Arrematando esta tríade de conceituados administrativistas, citamos José dos Santos Carvalho Filho[6], para quem alvará é o instrumento, meio ou fórmula através do qual a Administração Pública expede autorização ou licença. Ou seja, tecnicamente, o alvará é a forma dos atos administrativos da licença e da autorização, os quais somente se concretizam e passam a existir na esfera jurídica com a expedição daquela formalidade.

Em síntese, enquanto a autorização e a licença absorvem o conteúdo e a matéria; o alvará, repita-se, é a forma pela qual se manifesta a vontade do ente estatal.

Em segunda abordagem, é de fundamental importância distinguir licença administrativa de autorização administrativa.

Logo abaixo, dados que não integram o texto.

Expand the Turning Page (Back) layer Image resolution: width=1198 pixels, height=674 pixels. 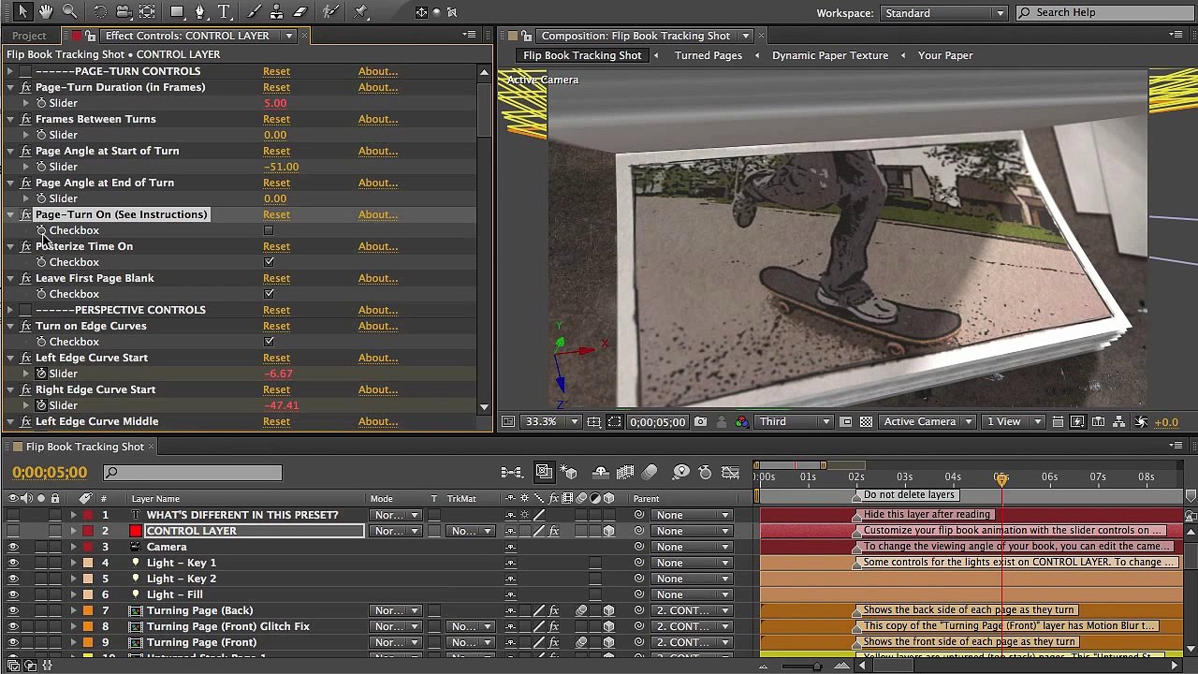click(x=73, y=610)
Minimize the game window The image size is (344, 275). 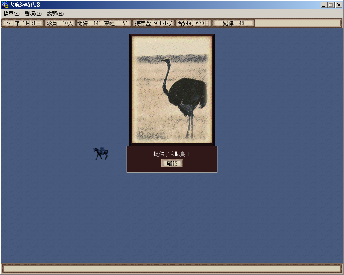(x=324, y=5)
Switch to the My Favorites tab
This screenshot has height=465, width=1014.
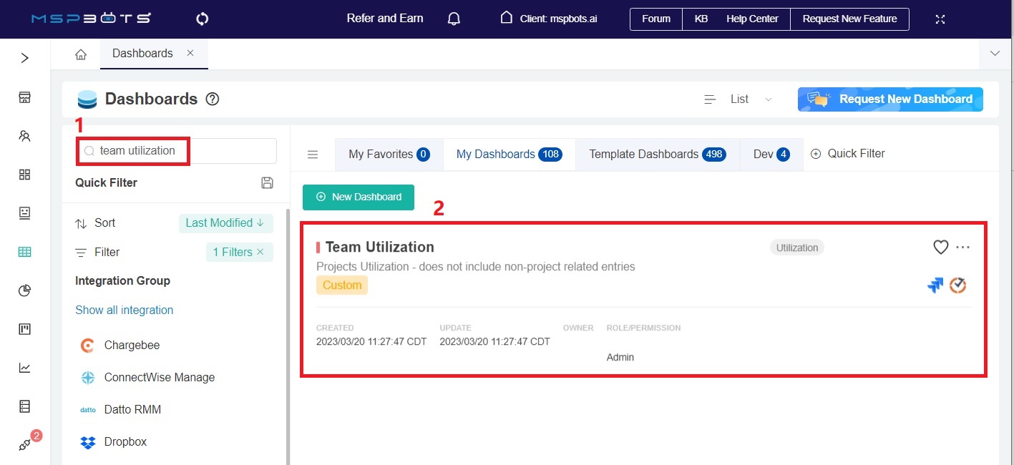389,155
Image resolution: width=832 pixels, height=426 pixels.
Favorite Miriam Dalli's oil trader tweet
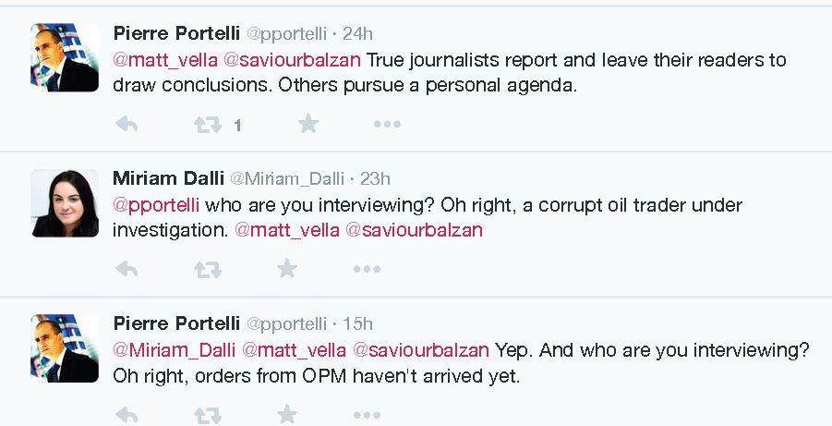coord(287,269)
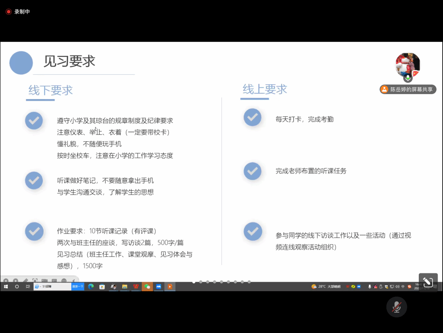Open File Explorer from the taskbar
Screen dimensions: 443x333
[x=125, y=287]
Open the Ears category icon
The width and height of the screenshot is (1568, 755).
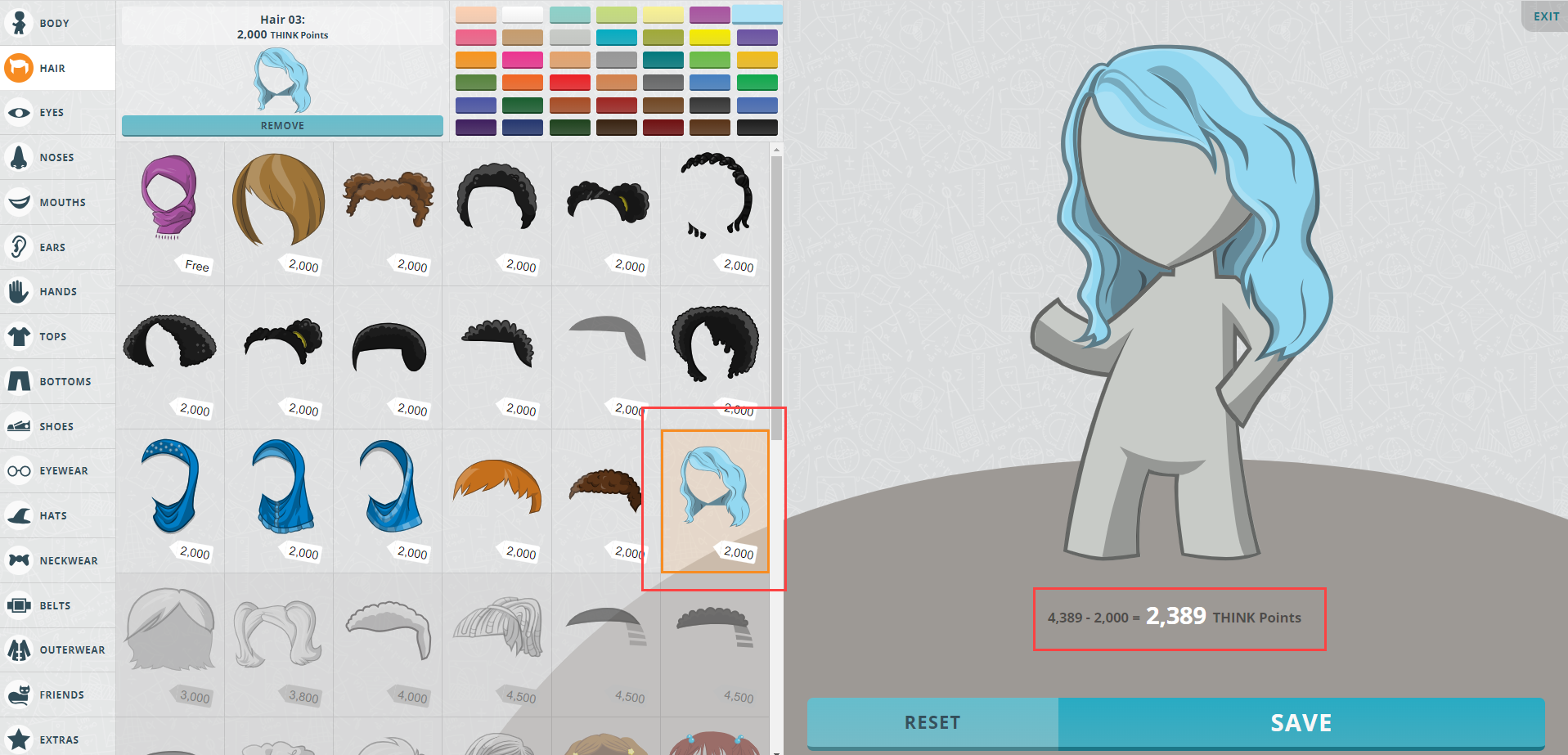click(x=19, y=247)

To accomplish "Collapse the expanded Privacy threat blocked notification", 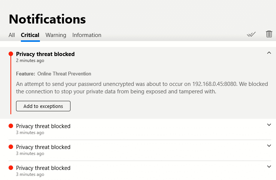I will [x=269, y=53].
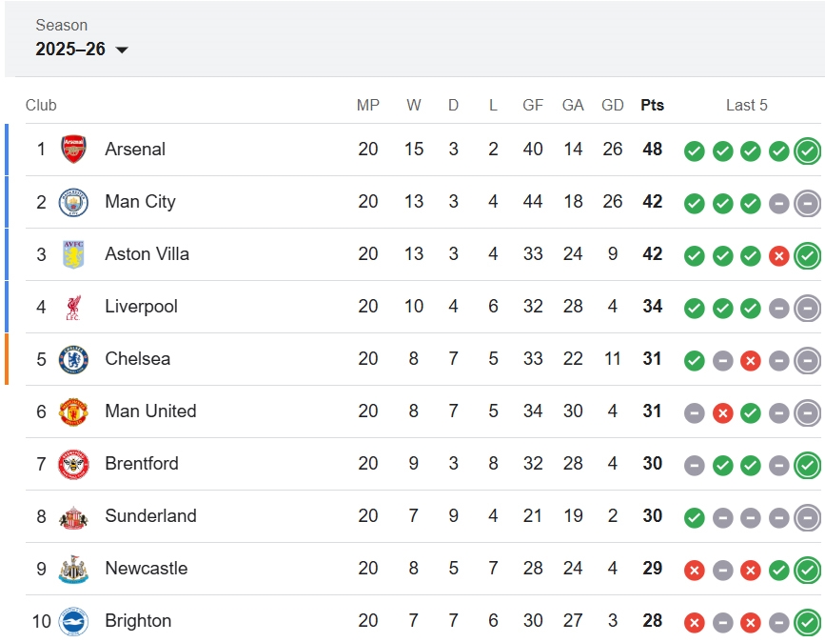Click the Newcastle club crest
Screen dimensions: 825x642
pos(73,569)
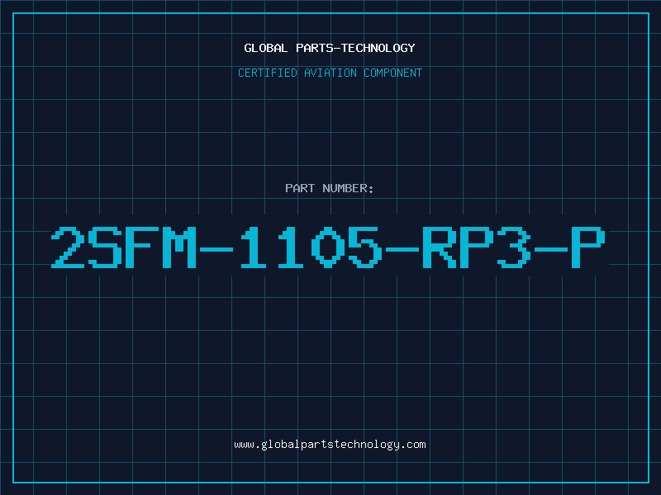Screen dimensions: 661x495
Task: Select the RP3 segment of part number
Action: click(x=477, y=247)
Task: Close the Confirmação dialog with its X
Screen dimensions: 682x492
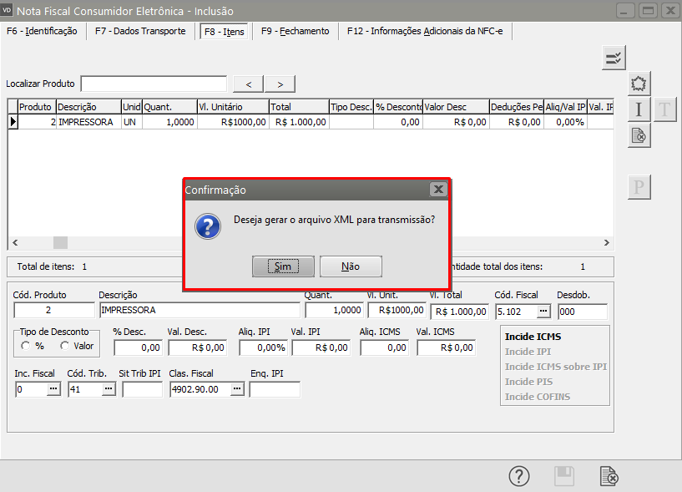Action: pos(438,190)
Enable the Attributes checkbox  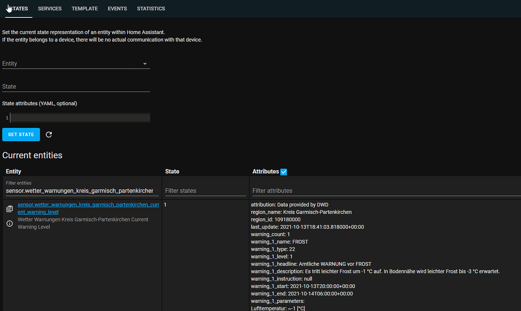coord(284,172)
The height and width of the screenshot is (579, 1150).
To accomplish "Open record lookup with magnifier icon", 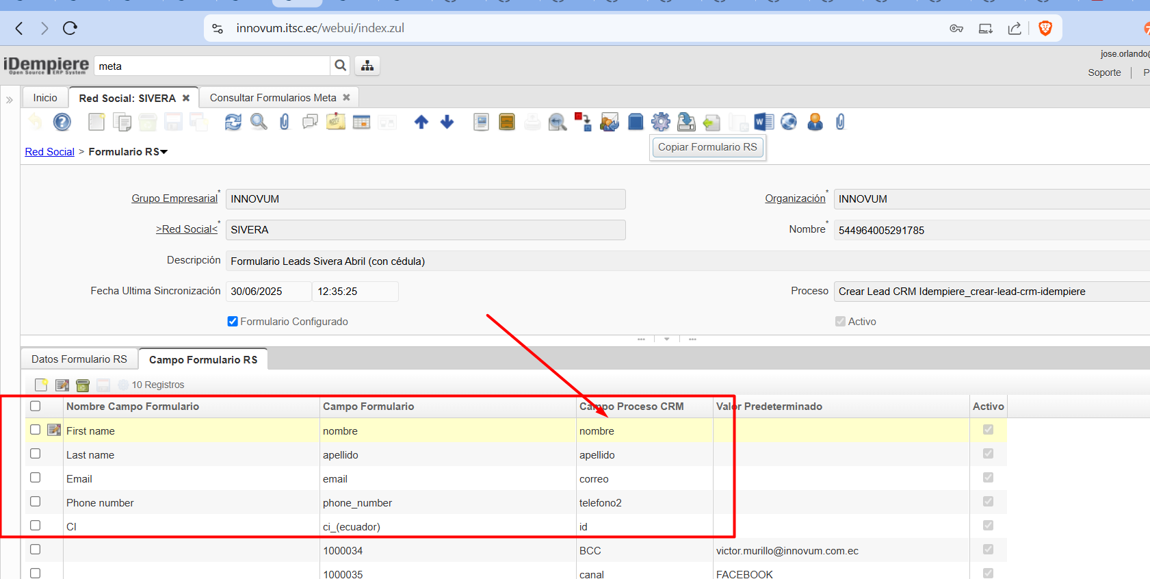I will point(259,122).
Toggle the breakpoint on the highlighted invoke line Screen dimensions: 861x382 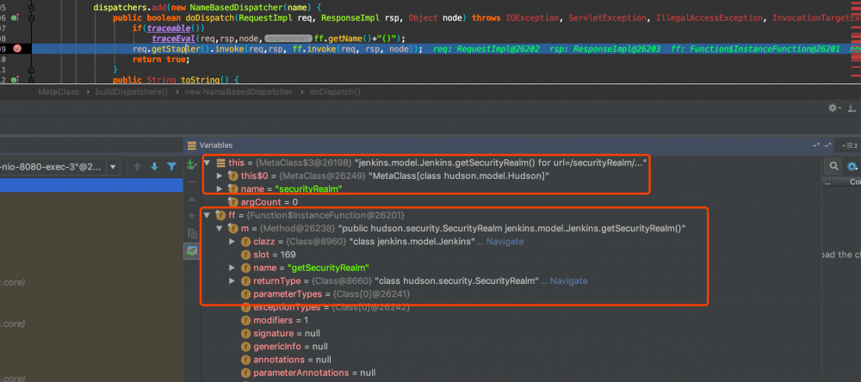tap(17, 50)
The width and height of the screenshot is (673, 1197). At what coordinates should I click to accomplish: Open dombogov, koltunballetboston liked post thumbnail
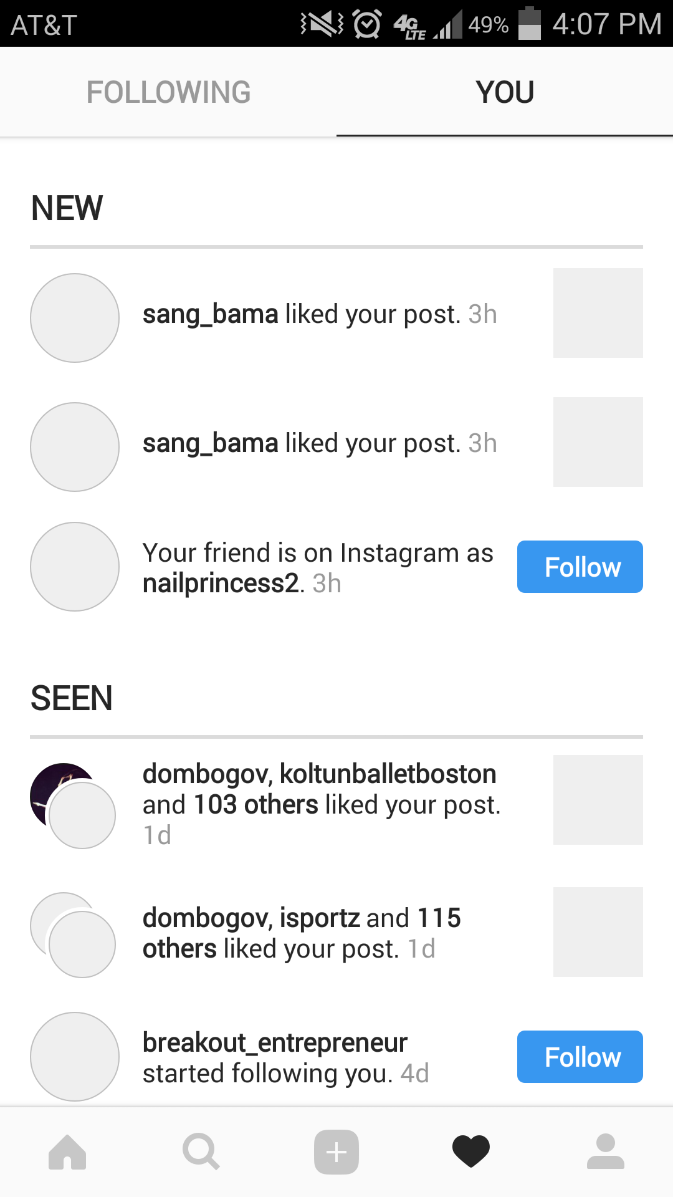[x=598, y=800]
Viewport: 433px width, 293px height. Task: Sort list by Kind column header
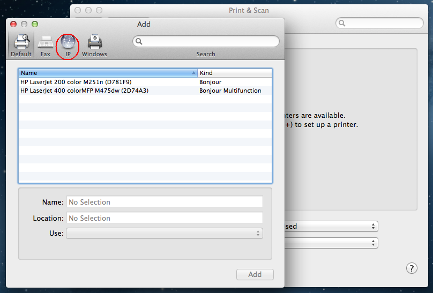234,73
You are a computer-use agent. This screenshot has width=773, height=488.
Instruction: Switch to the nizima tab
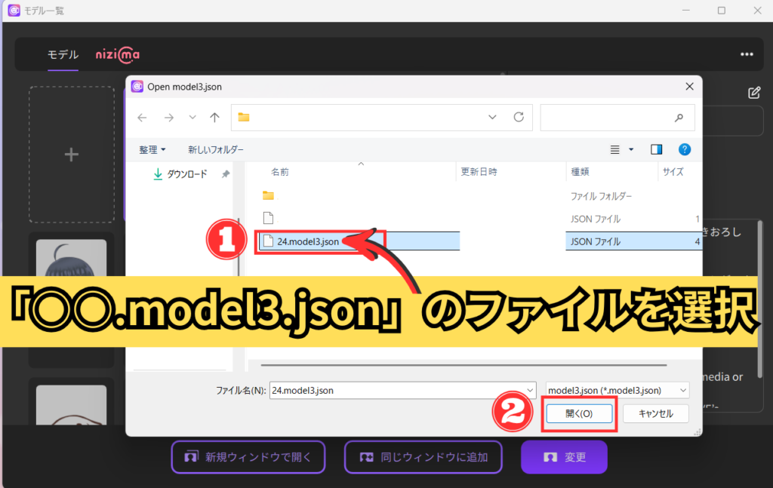coord(117,54)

A despeito da aparente semelhança, destacadamente pelo fato de ambos serem atos unilaterais e representarem meios pelos quais a Administração Pública exerce seu poder de polícia, para eventualmente permitir determinado comportamento ou atividade do administrado, os mesmos devem ser discernidos, principalmente aos olhos do operador do Direito.

A licença é ato vinculado, portanto tem conteúdo declaratório, ou seja, a lei define tudo que o interessado deve cumprir para fazer jus à mesma. Assim, a Administração Pública não cria o direito, apenas reconhece um direito subjetivo preexistente, quando se preenchem seus requisitos legais. Tais características conferem, como regra, atributos de permanência ou definitividade a licença, razão pela qual se diz, corriqueiramente, que gera direito adquirido, conceito que, como veremos adiante, terá mitigações.

Por sua vez, a autorização é um ato discricionário e precário, podendo ser revogada ad nutum. Aqui a Administração Pública faculta ao administrado o uso privativo de bem público, o desempenho de atividade material ou a prática de determinado ato. O interessado não é titular de direito subjetivo ainda que preencha todos os requisitos legais e, seguindo critérios de conveniência e oportunidade, a Administração Pública concederá ou não a autorização.

O Poder Público, se achar conveniente e oportuno, constituirá esse direito, ao contrário da licença onde se declara o direito. Por isso se confere à autorização, corretamente, o status de ato constitutivo.

Por ser discricionária a concessão de uma autorização, a Administração Pública possui a mesma discricionariedade na hora de revê-la. Assim, a autorização administrativa é ato administrativo precário, discricionário e constitutivo.


4- LICENÇA X LICENCIAMENTO AMBIENTAL: CONCEITO E PROCEDIMENTO ADMINISTRATIVO

A análise, ainda que breve, do iter exigido a concessão da licença ambiental é um dos pré-requisitos ao escorreito entendimento de sua natureza jurídica. De proêmio, deve-se atentar para a peculiaridade de que a obtenção da licença ambiental não é um ato administrativo isolado em si, mas um procedimento constituído, como regra, de três fases: Licença Prévia (LP), Licença Instalação (LI) e Licença Operação (LO).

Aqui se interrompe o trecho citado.